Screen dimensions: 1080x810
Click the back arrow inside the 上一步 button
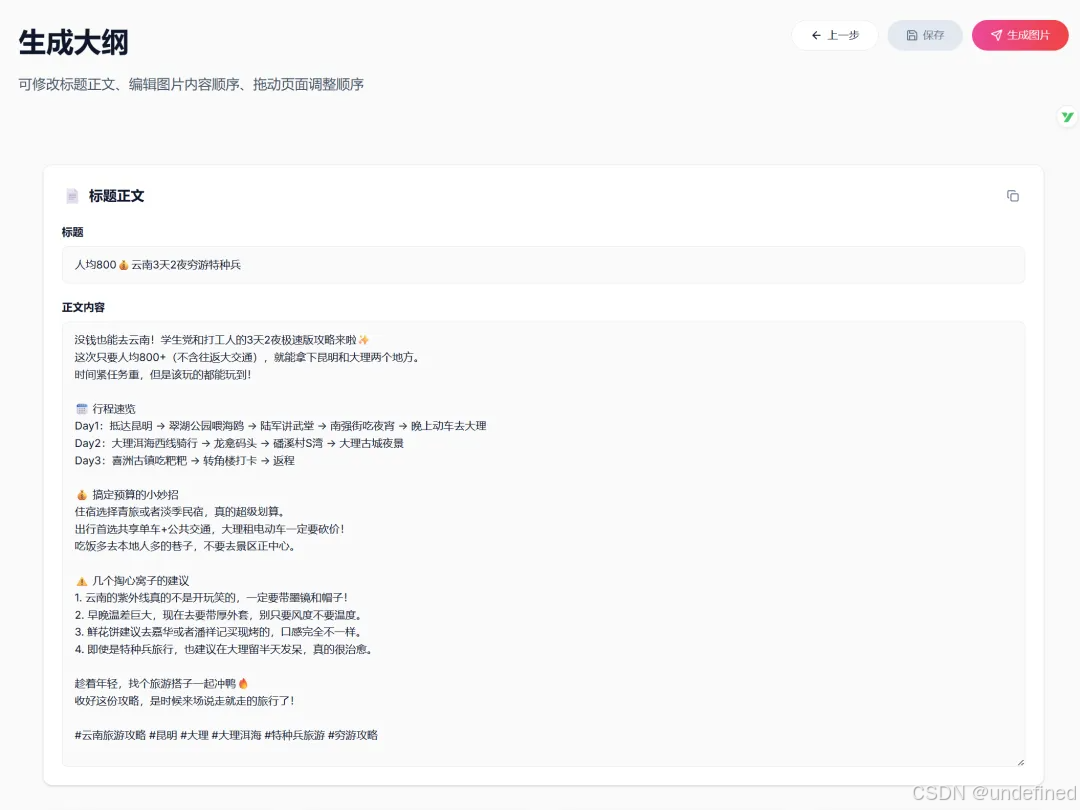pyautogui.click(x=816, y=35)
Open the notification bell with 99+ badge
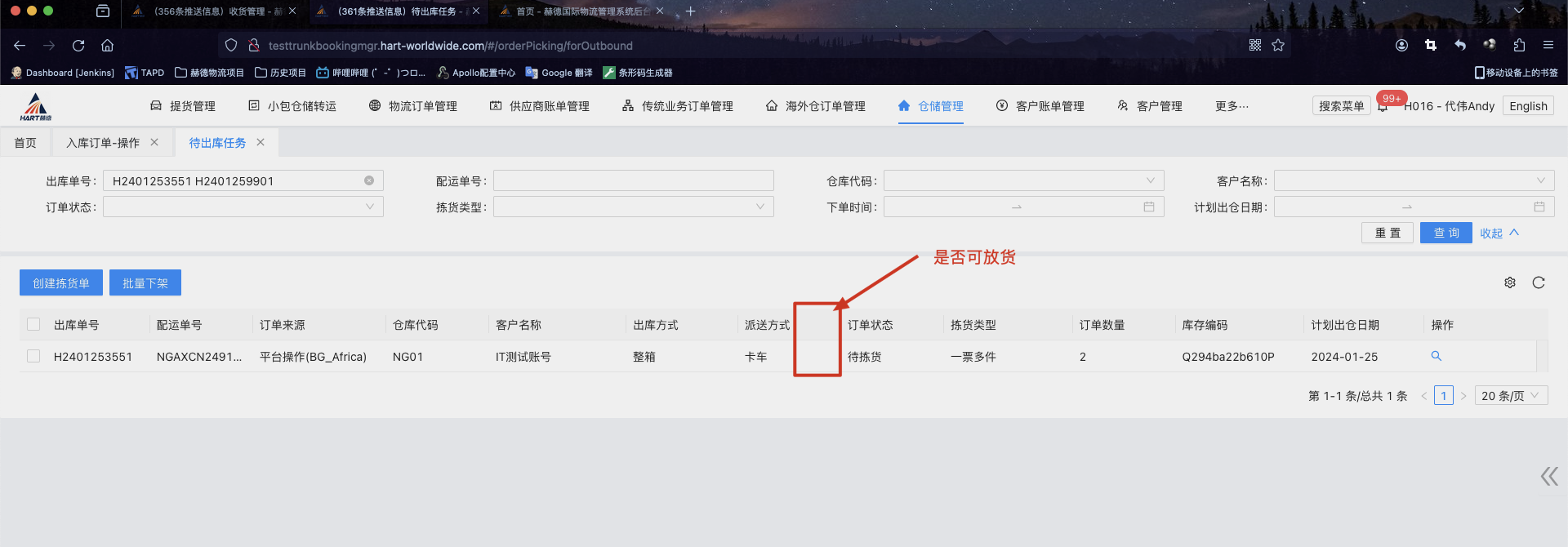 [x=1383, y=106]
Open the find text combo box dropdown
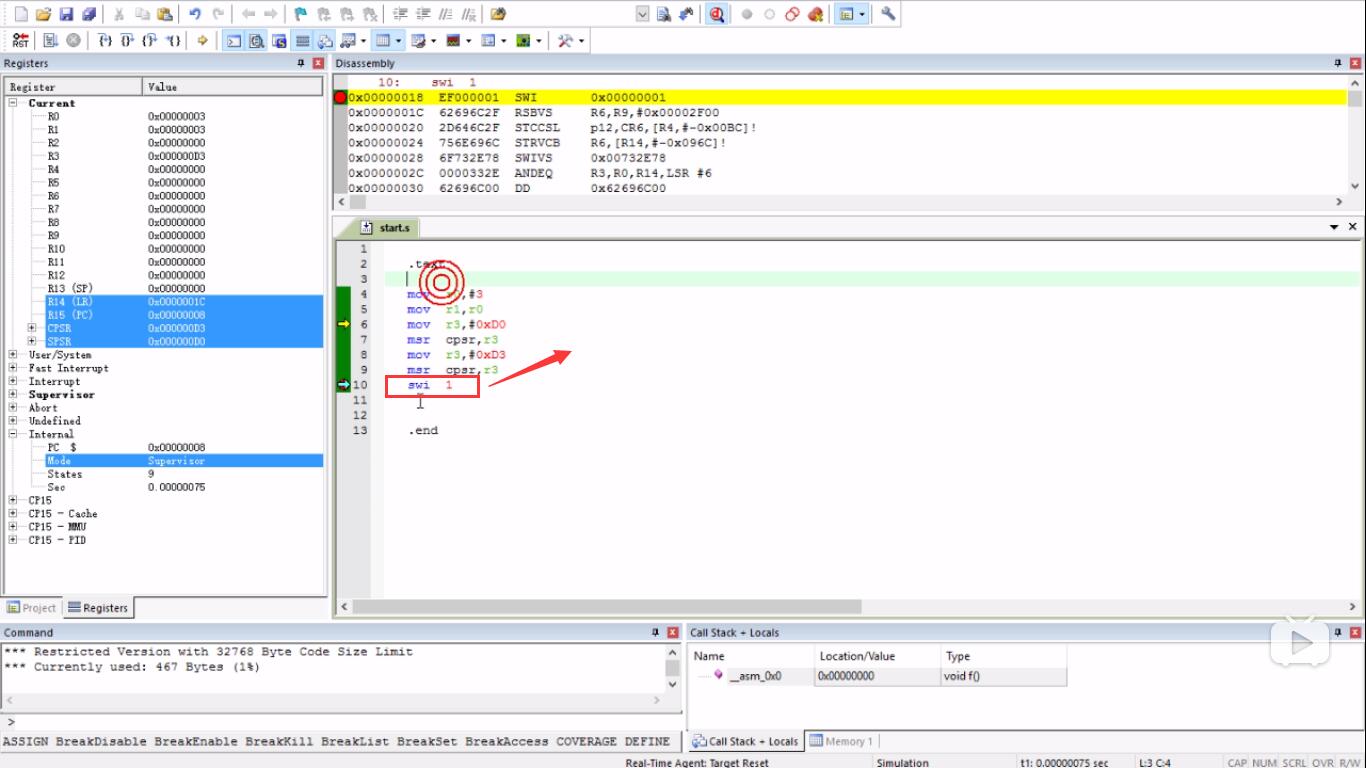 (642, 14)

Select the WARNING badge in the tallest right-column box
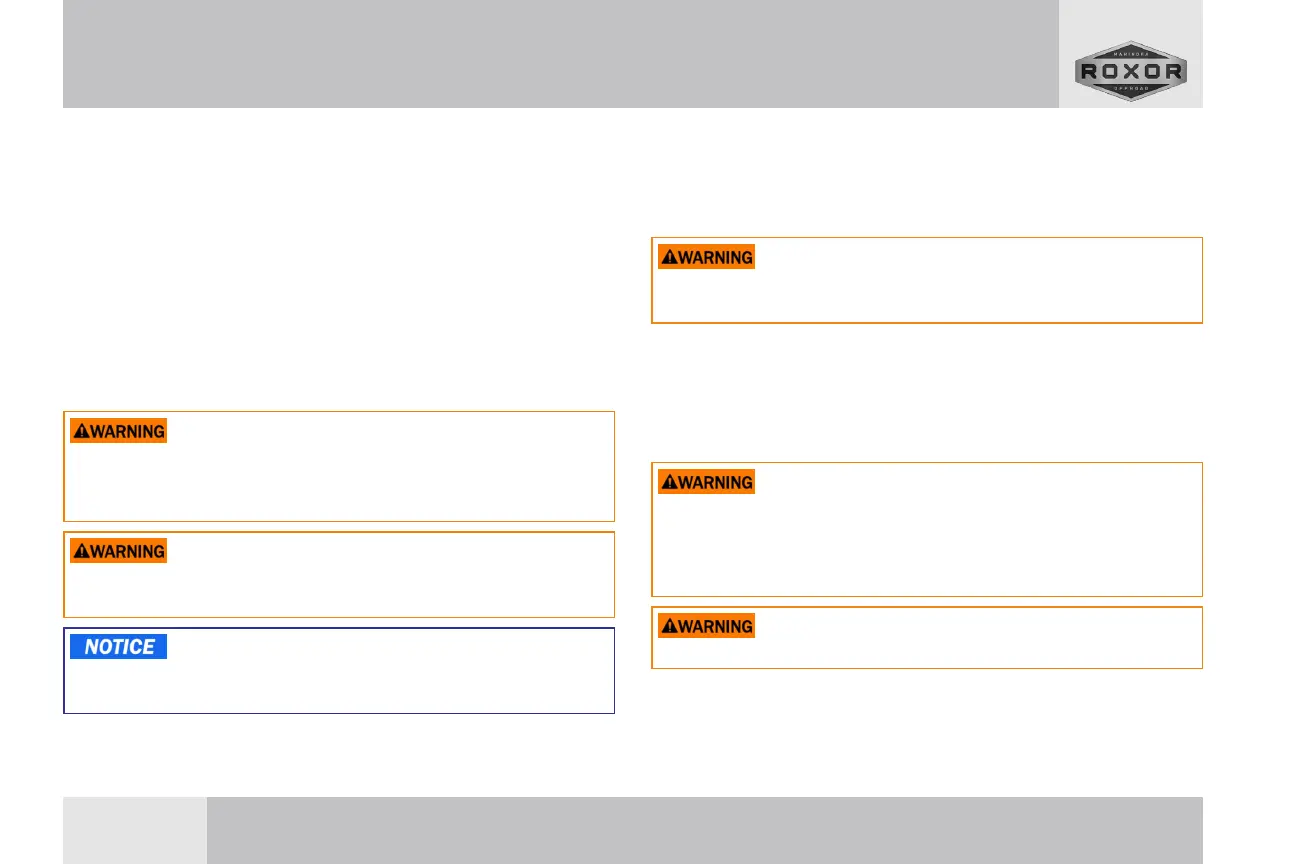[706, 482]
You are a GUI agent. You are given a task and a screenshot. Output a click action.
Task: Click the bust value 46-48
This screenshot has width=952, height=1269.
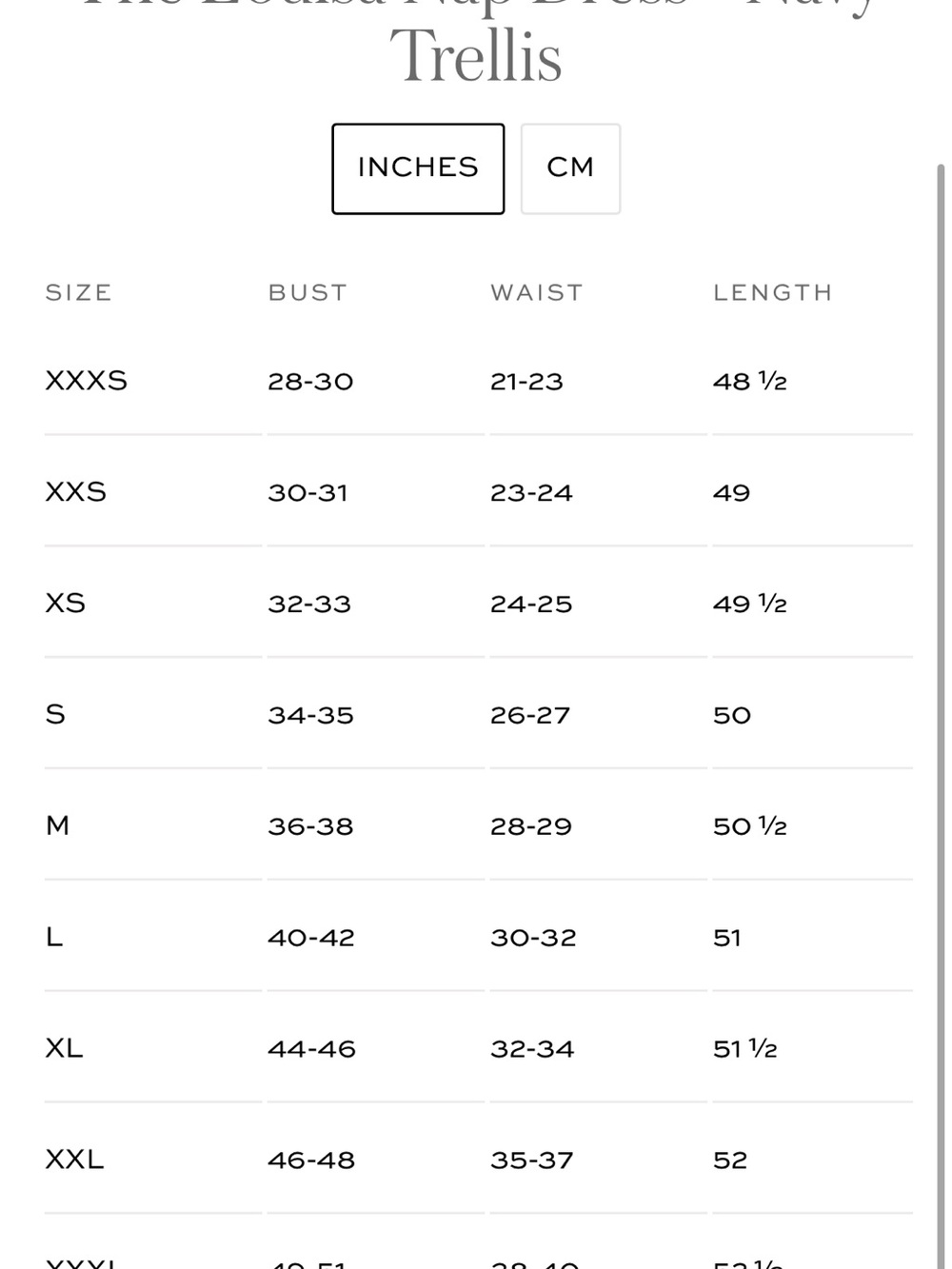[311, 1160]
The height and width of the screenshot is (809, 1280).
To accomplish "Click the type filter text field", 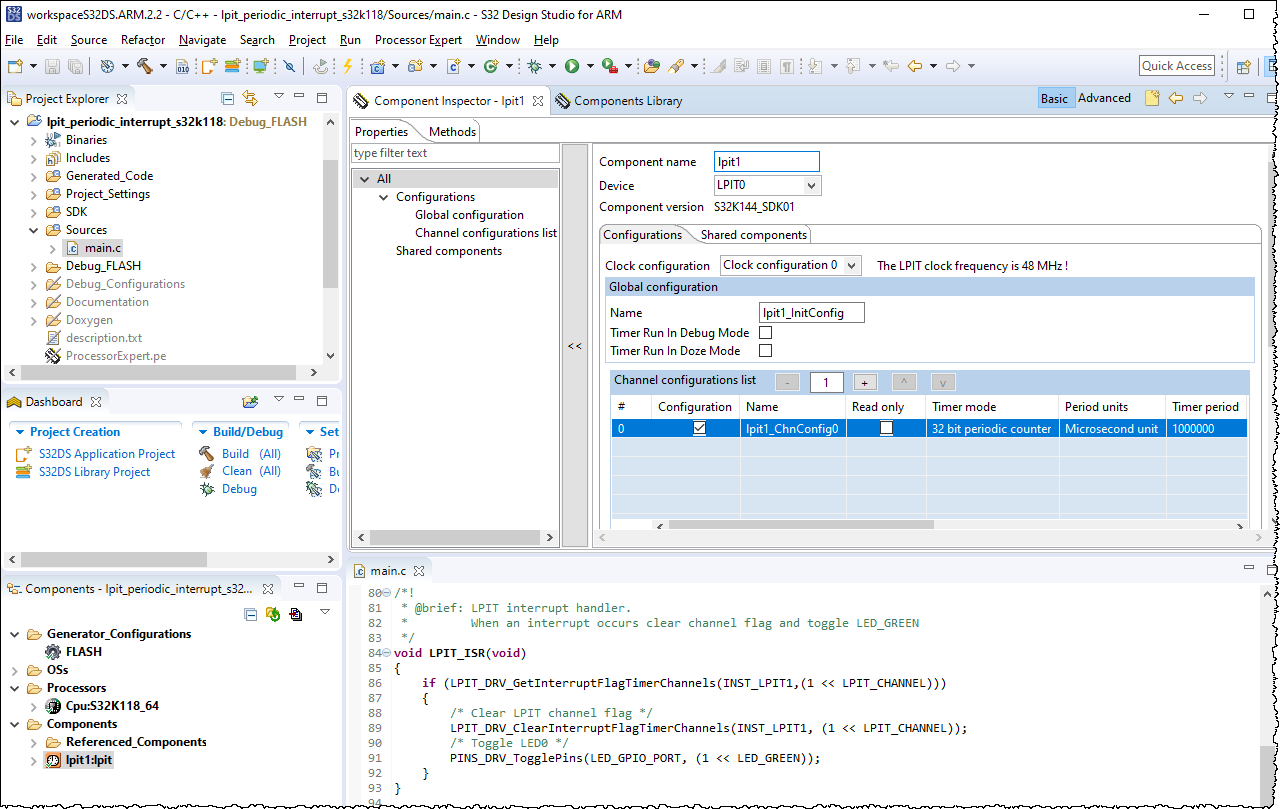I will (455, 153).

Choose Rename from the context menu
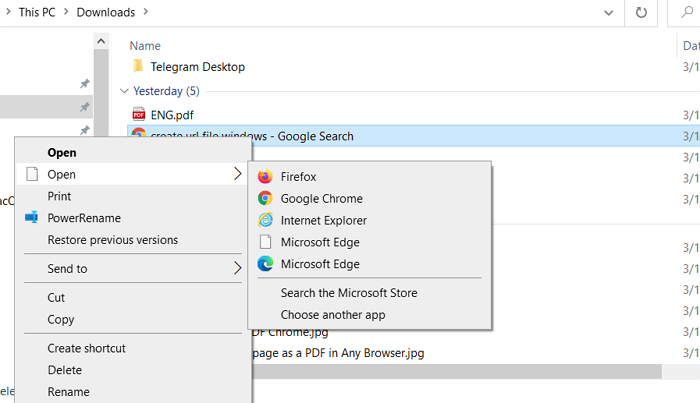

» WHAT YOU NEED TO DO:
Within the listing above, find the line containing "Click the back arrow inside the 上一步 button" and the line containing "The height and". Transcribe them and everything between them exactly, leaving out the pictures.

» RESPONSE:
Click the back arrow inside the 上一步 button
pyautogui.click(x=816, y=35)
Open the notification bell with 99+ badge
 [x=1383, y=106]
Open the find text combo box dropdown
 (642, 14)

Select the WARNING badge in the tallest right-column box
[706, 482]
You are a GUI agent. You are given a task and a screenshot. Output a click action.
Task: Click the bust value 46-48
This screenshot has width=952, height=1269.
[311, 1160]
The height and width of the screenshot is (809, 1280).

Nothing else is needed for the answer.